2. Evidence warranting a finding that a number of persons, some of whom were armed with deadly weapons, plainly exposed to view, suddenly congregated at a given signal for the purpose of preventing the removal of a prisoner from jail by the sheriff and his posse, acted in an excited manner, talked loudly, ran about from place to place, and made use of threatening, profane, and violent language, thereby intimidating the sheriff

[35 S.E. 98]

and his posse, and actually preventing the removal of the prisoner until the arrival of military troops sent to bis assistance, authorized the conviction of these persons of the offense of riot, (a) All persons connected with and sharing in the common purpose of the assembly were guilty of riot, whether their conduct was violent and tumultuous or not.

3. The judge committed no error in charging or in refusing to charge as requested. Such of the other grounds of the motion for a new trial as present questions in a manner that can be dealt with disclose no error requiring the granting of a new trial.

* (Syllabus by the Court.)

The special demurrer above referred to was intended to present, and did sufficiently present, the objection to the indictment that it did not set forth what means the accused employed, or what specific act or acts they did, for the purpose of preventing the removal of the prisoner, and therefore did not with the requisite particularity put the accused on notice of the charge they were called upon to meet.
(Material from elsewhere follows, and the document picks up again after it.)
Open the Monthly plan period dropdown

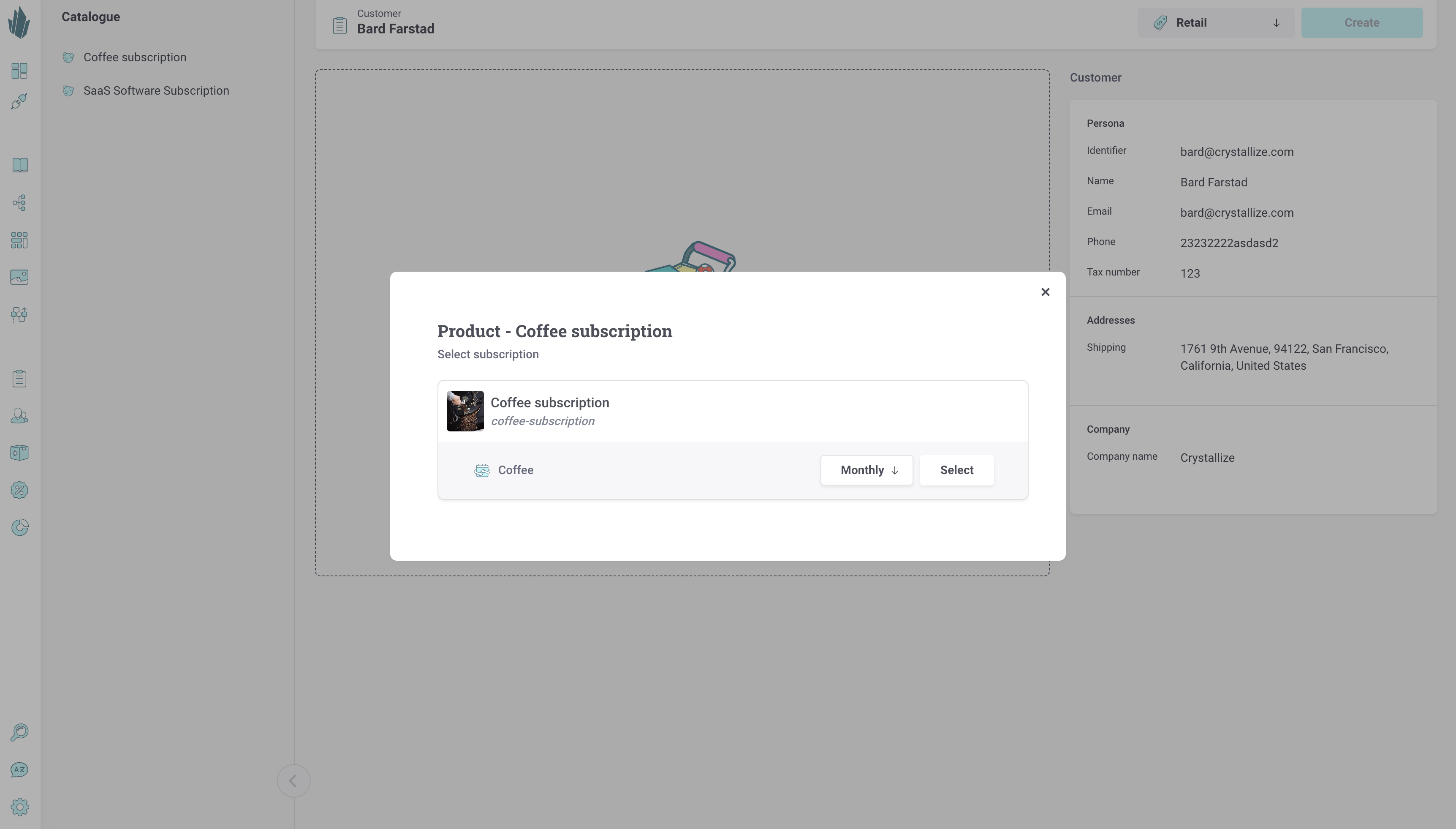(867, 470)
Thus interpreted, the demurrer was good, and ought to have been sustained. Per Lumpkin, P. J., and Fish, J., dissenting.

Error from superior court, Mcintosh county; P. E. Seabrook, Judge.
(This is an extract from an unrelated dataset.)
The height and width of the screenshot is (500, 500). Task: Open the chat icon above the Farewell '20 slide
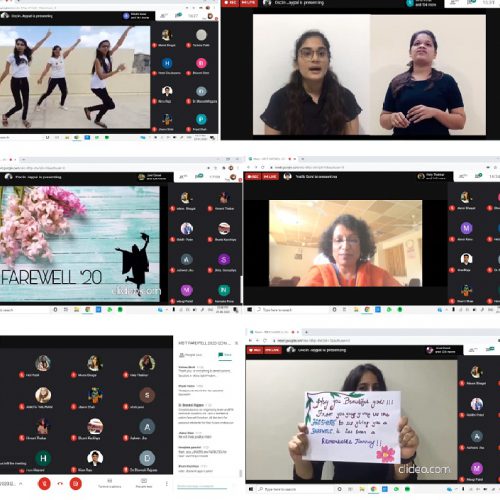pos(199,176)
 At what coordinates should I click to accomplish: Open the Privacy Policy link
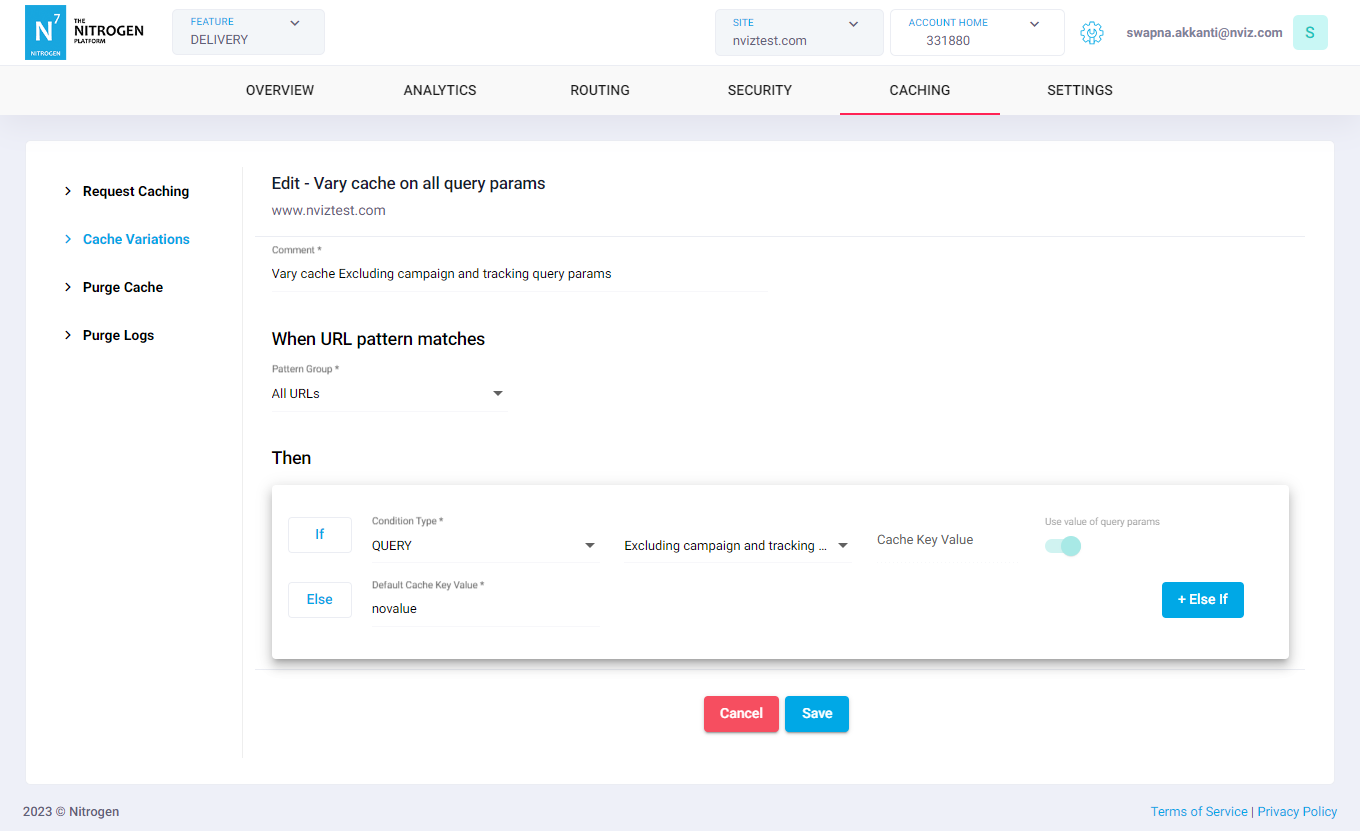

Jonas Green and others were convicted of riot, and bring error. Affirmed.

Twiggs & Oliver, A. A. Lawrence, R. L. Colding, and R. L. Travis, for plaintiffs in error.

L. Kenan, Sol. Gen., W. G. Charlton, and W. C. Hartridge, for the State.
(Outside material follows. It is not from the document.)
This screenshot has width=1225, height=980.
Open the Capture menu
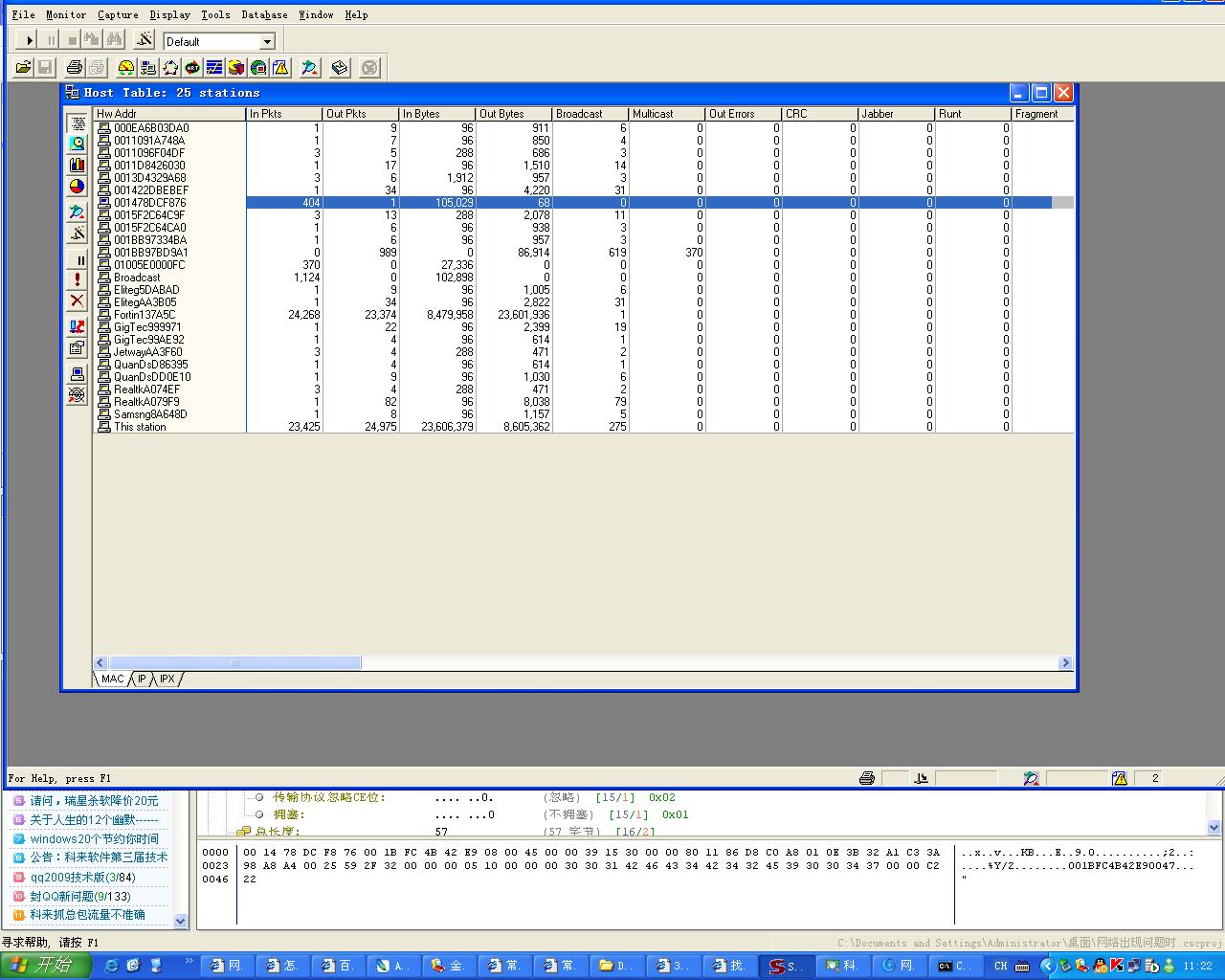point(118,14)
COBB, J. Jonas Green, Moses Miller, Jr., Lawrence Baker, and a number of others were arraigned in the superior court of Mcintosh county on an indictment containing two counts, each of which charged the commission of the offense of riot. The first count charged that these persons, on a day named, "having a common cause of quarrel, did violently and tumultuously commit an unlawful act of violence, by preventing the sheriff of said county from removing from the common jail of said county one Henry Delegal, a prisoner therein under the laws of Georgia, to the terror of the people, and contrary to the laws of said state, " etc. The second count charged that the persons named in the indictment, "with a common cause of quarrel, did, in a violent and tumultuous manner, prevent the sheriff of Mcintosh county from removing from the common jail of said county one Henry Delegal, therein confined under the laws of Georgia." The accused filed demurrers, both general and special, to the indictment; the special demurrers being as follows: (1) The indictment does not set forth or describe in the first count thereof any unlawful act of violence which prevented the sheriff from removing Delegal from the common jail of Mcintosh county; (2) the indictment does not, in the second count thereof, allege any act done in a violent and tumultuous manner which prevented the sheriff from removing the prisoner. The demurrers were overruled, and exception was duly taken to this ruling. After evidence was introduced, the jury returned a verdict of guilty as to Green, Miller, and Baker, who had elected to sever from the others, and were tried jointly. They made a motion for a new trial, which was overruled, and they excepted.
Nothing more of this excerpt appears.